Is PC gaming on the way out?

I do actually know how to set a VCR. And my microwave. And other electronics…and I was able to figure most of them out without reading the instructions. As for solitaire, I prefer the Goodsol program, because the cats can’t knock the cards off the screen.

I actually asked the rep several times, but he was too busy telling me that I needed to go check out my controller on one of my friend’s XBoxes. After about the third or fourth time I asked, he did answer me. My point is, MS decided to use a term other than the obvious one…why should they call it a dashboard rather than a start screen? Programs should be intuitive if at all possible.

Hey, that’s within my skill set! Thanks. Usually tapping the space bar skips the movie, too.

This alone has made PC gaming worth it for me :slight_smile: I hate intro movies after they play for the first time.

The amount of money I’ve saved gaming on PC vs console, the amount of time I’ve saved on load times that are sometimes as much as 100 times as long (http://www.youtube.com/watch?v=U2sF3iS81Nk), and the enjoyment I’ve gotten from free to play games, and user created content in games like Skyrim have made my gaming experience that much richer.

Well, it was just an example. Usually if you need to edit an .ini file to play a game, you’ll be changing a more substantial setting. But all you need to know is what the value you’re changing is called, and what you’re supposed to set it to. And back up the default file with a different filename before you start messing with things!

MS uses the word “Dashboard” to refer to the start screen in the Xbox 360 system help multiple times.

This is how pretty much everyone wants to play a game. And, for the vast majority of people, it works this way.

What I appreciate is that, when it doesn’t work this way, I have options beyond “Live with it” and “Hope this gets patched someday” which pretty much sums up what you can do on a console. It’s not just massive “You can never play this” style bugs – when I was playing things like Oblivion, Skyrim and Dragon Age and reading the Wikis, I’d regularly see comments like
"(PC/360/PS3) Bug Alert! Occasionally when you reach Lord Whosits, he will not respond to your request for more help. This is due to flag not being set when you spoke to the monk. PC users may enter console and type =quest_set_flag_02aa_1228427 to correct this.

→ TASK LIST
1) Answer these questions about the PC gaming thread:
(a) Which solitaire program does the writer prefer, and for what reason?
(b) What key usually skips a game's intro movie?
(c) What word does MS use for the start screen in the Xbox 360 system help?
2) Summarize the PC gaming thread in two sentences.
3) Carry the PC gaming thread forward from the point at which it stops.

→ Records from a data source

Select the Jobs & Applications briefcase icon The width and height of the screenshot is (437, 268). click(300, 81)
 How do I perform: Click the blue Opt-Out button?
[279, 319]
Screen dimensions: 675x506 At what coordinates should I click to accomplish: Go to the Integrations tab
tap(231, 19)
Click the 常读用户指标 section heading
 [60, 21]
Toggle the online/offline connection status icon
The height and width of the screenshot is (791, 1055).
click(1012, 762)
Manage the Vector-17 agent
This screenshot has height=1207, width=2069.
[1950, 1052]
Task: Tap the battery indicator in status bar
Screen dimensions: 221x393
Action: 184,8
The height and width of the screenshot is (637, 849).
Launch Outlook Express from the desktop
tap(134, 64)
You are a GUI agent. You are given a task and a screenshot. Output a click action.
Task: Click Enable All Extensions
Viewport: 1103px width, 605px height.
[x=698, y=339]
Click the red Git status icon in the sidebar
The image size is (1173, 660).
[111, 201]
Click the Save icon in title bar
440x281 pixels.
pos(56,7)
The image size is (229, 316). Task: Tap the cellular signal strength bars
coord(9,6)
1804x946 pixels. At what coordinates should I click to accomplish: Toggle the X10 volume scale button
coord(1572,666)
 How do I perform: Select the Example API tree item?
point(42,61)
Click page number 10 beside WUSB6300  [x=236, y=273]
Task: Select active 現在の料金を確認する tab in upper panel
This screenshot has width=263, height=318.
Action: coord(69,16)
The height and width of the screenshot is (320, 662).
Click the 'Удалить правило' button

→ ANSWERS IN ORDER
1)
(a) The writer prefers the Goodsol program because the cats cannot knock the cards off the screen.
(b) Tapping the space bar usually skips the movie.
(c) MS uses the word "Dashboard."

2) One participant credits PC gaming with saving money and load time and with offering free-to-play games and user-created content in games like Skyrim. Another notes that when a game does not work as it should, PC players have options beyond living with it or hoping for a patch, while a third advises backing up the default .ini file before editing it.

3)
(PC/360/PS3) When passing through the zone into the fortress, some people report that their Staff of Awesome Power glitches into a turkey leg. PC users may enter console and type =item_quer_desc#1227893 to revert it."

Do I WANT to do that? Of course not. Am I damn happy I don’t have to pray my last save point will be far enough back that the bug won’t be part of it? Hell yes, I am. That was my point. The games work correctly in nearly every instance for me and, when they don’t, I can do something about it besides rage at my screen.

Even tumblr uses ‘dashboard’.

Or, you know, there is this amazing new invention called a “manual” that’s shipped with practically every piece of electronics and/or user interface out there that explains such basic concepts as this. Some people, on rare occasions, have even been known to read the thing.

Hell, reading the manual is what I do first. However, this doesn’t help when the manual uses terms that I’m not familiar with. I tried reading the manual when I first had problems. Didn’t help.

It makes perfect sense, because most people wouldn’t update their PCs otherwise - or at least, not with the frequency that gaming will inflict. Games are pretty much the major driver of PC updates in my experience.

While downloads can occur in the background, video driver updates cannot and do not.

Yeah. I’ve yet to encounter a machine on which it worked reliably. Seriously. I’ve had 4 laptops (all from work, and generally clean installs) none of which could be counted on to recover cleanly from going into “hibernate”. Did it work sometimes? Yup. Often enough that I’d use it? Nope.

Why yes, internet forums are the perfect place to find people complaining about just about anything.

If you want me to believe that your PC goes through post and starts windows in 15 seconds, I’m going to need a video. And then specs, because I’d love one, but I’ve never seen it. One of the major selling points people keep telling me about for stupid crap like the iPad is the fact that you don’t have to wait for it to start up. If PCs only took 15 seconds to boot, the world would be a better place.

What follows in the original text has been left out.